The uncultured microbes from the subdivision Crenarchaeota have been proposed as ammonia-oxidizers, most abundant in soil. They also make up a large proportion (around 20%) of the picoplanktonic microbes inhabiting the world’s oceans. Unculturable archaea belonging to the subdivision Euryarchaeota, inhabiting deep-sea marine sediments are responsible for the anaerobic oxidation of methane, a potent greenhouse gas. On the contrary, the uncultivated methanogenic Euryarchaea inhabiting terrestrial anaerobic environments have been estimated to emit ~ 10%-25% globally [1].

Archaea are potential sources of many extremozymes such as amylases, glucoamylases, xylanases, cellulases, proteases, dehydrogenases, lipases, pullulanases, esterases, and DNA polymerases. These enzymes have been reported to have applications in biofuel production, food processing, bio-mining, starch processing, desulfurization of coal, detergents formulations, food and feed, beer and paper industry, peptide synthesis, biocatalysis in organic media, cellulose processing, textiles finishing, paper bleaching, molecular biology tools, oxidation-reduction reactions, fine chemicals synthesis and pharmaceuticals [3,4]. Archaeal extremozymes have been shown to have better catalytic efficiencies under harsh reaction conditions encountered in industrial processes [4]. Besides these, archaea are also extensively used in the commercial production of biogas and in sewage treatment plants and are expected to produce metabolites for sustainable development [5]. Lab culturing difficulties and lack of efficient genetic manipulation tools for archaea impede the large-scale production of enzymes and metabolites from them. These problems can be solved up to some extent by methods such as codon optimization of the synthetic gene for cloning and overexpression in a heterologous expression system. Though many proteins cannot fold correctly in the heterologous expression systems, which are a big issue for extremozyme, especially from archaea. Recently, a model expression system Haloferax volcanii was developed and successfully used for the production of some haloarchaeal proteins [6].
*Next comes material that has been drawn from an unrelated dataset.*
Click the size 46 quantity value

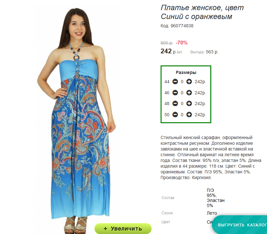[x=182, y=93]
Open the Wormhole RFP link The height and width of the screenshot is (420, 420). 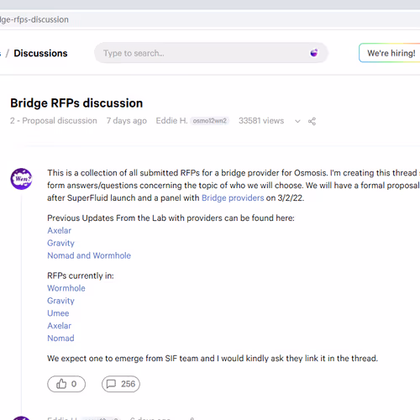[66, 288]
In the past few years, some databases have been created to store the genetic sequence information of archaea which will give a boost to research in this domain. Designing new and more efficient bioinformatics tools will also accelerate the bioprospecting for novel proteins and metabolites from archaea. Further, the decoding of archaeal genomic sequences will shed light on their yet undiscovered metabolic potential and shall give insights into their manipulation and optimal exploitation for the preservation, maintenance and sustainability of the congenial ecosystem and healthy environment on the earth.